- _PASSAGE_

As much as we want to believe that there is something spectral about digital technology, what Chun ultimately emphasizes is the more banal reality that the ghostly dimensions of digital interfaces are simply a tradeoff for convenience, a “magical erasure of the gap between source and execution, an erasure of execution itself,” (Chun 312). It is this same reality that Assayas loops back around to by revealing that the ghost in Maureen’s phone was actually Kyra’s boyfriend Ingo, denying the presence of the paranormal. However, the scene in which this is revealed posits two parallel realities, one of the supernatural that Maureen wishes to believe in and one of the tangible reality that more likely occurred. Following Maureen’s return to the hotel room that the unknown number guides her to, we fade into an eerie tracking shot as the camera moves through the hotels hallways and out the lobby, with an invisible figure triggering sensors that would typically require a human presence, with elevator doors remaining open and the automatic glass doors of the lobby exit sliding open on command, (1:24:35-1:25:19). In effect what we are seeing is what Maureen believed her unknown contact to be, a malevolent spirit moving through our world, but perhaps more appropriately, what we are seeing is a visual representation of how we think digital technologies function. The frictionless nature of real time interaction has all but erased our understanding of computation, to the extent that we perceive there to be invisible forces, like the ones triggering the sliding doors, to be powering our devices. But what Chun and Assayas both point to is the fact that there always is something there. Just as the scene of the invisible figure wraps we are immediately treated to the exact same scene with the camera moving through the hallways and out the lobby, expect this time with Ingo in person triggering the automated sensors. (1:25:20-1:26:22) This is in effect a firm denunciation of the paranormal within the digital, an acknowledgement that even if we do not directly perceive it there is “the constant regeneration, the difference between the textual representation of a program, a compiled program, a program stored on the hard drive, and the program read-in instruction by instruction into the processor” being processed within our devices. There is always a presence, a code or a command causing the doors to slide open, (Chun 318).

[Pixel coordinate grounding data]
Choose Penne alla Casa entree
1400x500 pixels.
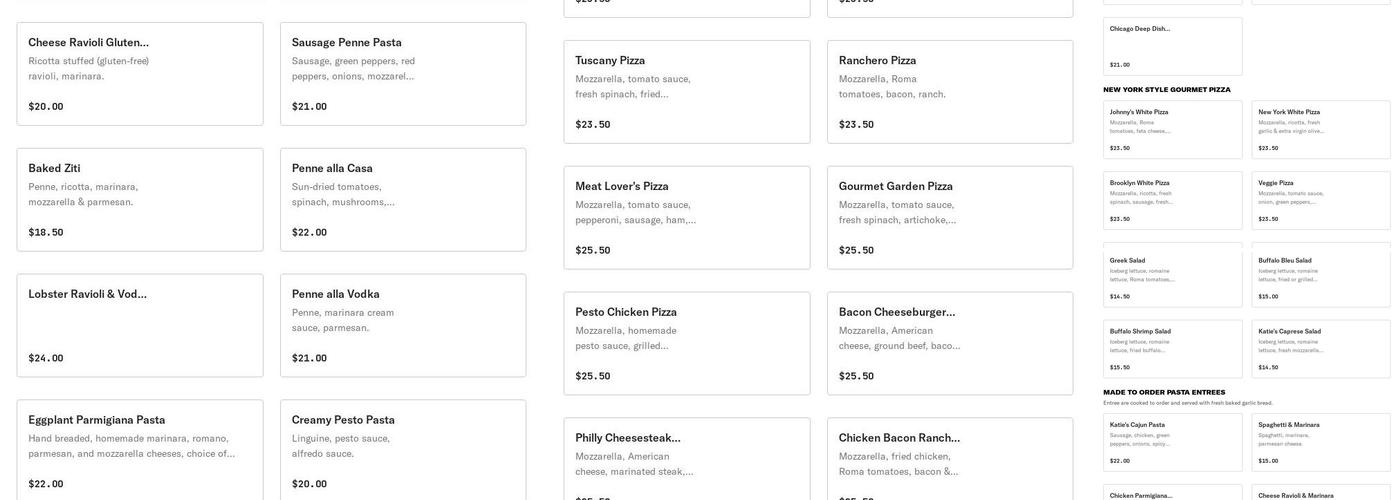coord(403,200)
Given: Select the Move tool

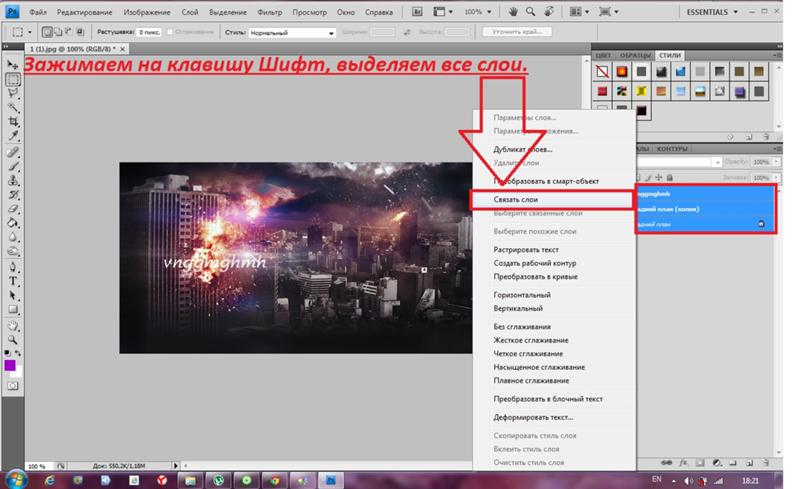Looking at the screenshot, I should point(13,64).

- _TASKS TO COMPLETE_
a) In the passage on digital ghosts, who is revealed to have been the ghost in Maureen's phone?
b) Continue the passage on digital ghosts, starting after its last sentence.

- _EXERCISE ANSWERS_
a) Kyra's boyfriend, Ingo.

b)
Though we may perceive our devices as ephemeral, we need to acknowledge that this is entirely by design - as a way to emphasize a sense of convenience. It is, thus, no wonder that we believe there to be something haunting about digital devices, just as we believe there is something haunting about the unknown. Perhaps the ultimate tradeoff we make for frictionless, instant connection is that digital communication can still feel frustratingly solitary. Even though we use our devices to communicate with others the act of communication itself is almost entirely done alone. Without a reactive human presence no matter how much you give of yourself emotionally the interaction will always feel ephemeral. It is to the extent that within the experience of digital communication it may not even matter if you are talking to a real person, a ghost or an algorithm, because it is hard to perceive anything directly outside of yourself. As Maureen hauntingly remarks in the film's closing scene “Or is it just me?” (1:40:55).
Works Cited
Assayas, Olivier, director. Personal Shopper. CG Cinéma, Vortex Sutra Detailfilm, Sirena Film, Arte France Cinéma, Arte Deutschland/WDR, Canal+, Ciné+, 2016.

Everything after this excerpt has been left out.